Competition itself would provide better discipline than antitrust enforcement, if EU officials allowed market forces to work. What sounds like a good idea on the surface - neutrality or openness - is actually a subterfuge on competition and a form of regulatory distortion. Hard rules on net neutrality mean that companies cannot engage in differentiation in price, service, or marketing, preventing any company from launching a competitive service to Google. Naturally, the company that garners the lion’s share of the world’s internet traffic wants neutrality because it cements the status quo. Unsuprisingly Google has been a key supporter of the policy and funds a cadre of activists. For Google, the payoff is clear: Its market share is high around the world, and even higher in those countries with net neutrality rules, as independent analytics tools show.
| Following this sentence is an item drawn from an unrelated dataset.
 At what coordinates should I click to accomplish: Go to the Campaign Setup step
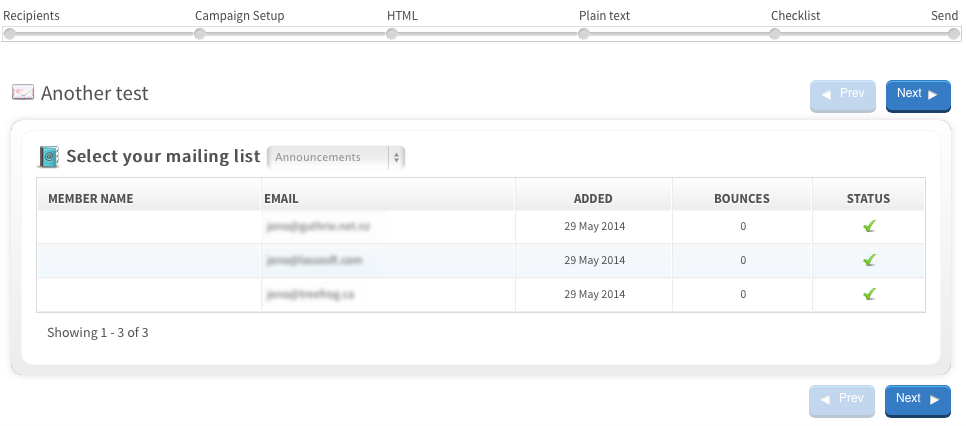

Unwittingly or not, the EU has enshrined Open Internet rules rules that cement Google’s market power. To be sure, the rules which come into effect on April 30 reflect a compromise across a range of political parties and the buy-in from various branches of government (Unlike the American rules which teeter on the partisan agreement of the President and 3 FCC commissioners). To maintain the balance between Brussels and the member states, the EU rules allow the Body of European Regulators of Electronic Communications, BEREC, to develop implementation guidelines to harmonize the policy across the 28 member states. BEREC has conducted a number of consultations on the topic over the years, attempting to maintain the appearance of an approach that would balance telecom operators’ need to recover costs on infrastructure with the demands from Google-funded advocates to provide network access for free. BEREC even designated two national regulators to lead the net neutrality conversation for the EU, the United Kingdom and Norway, a non-EU country.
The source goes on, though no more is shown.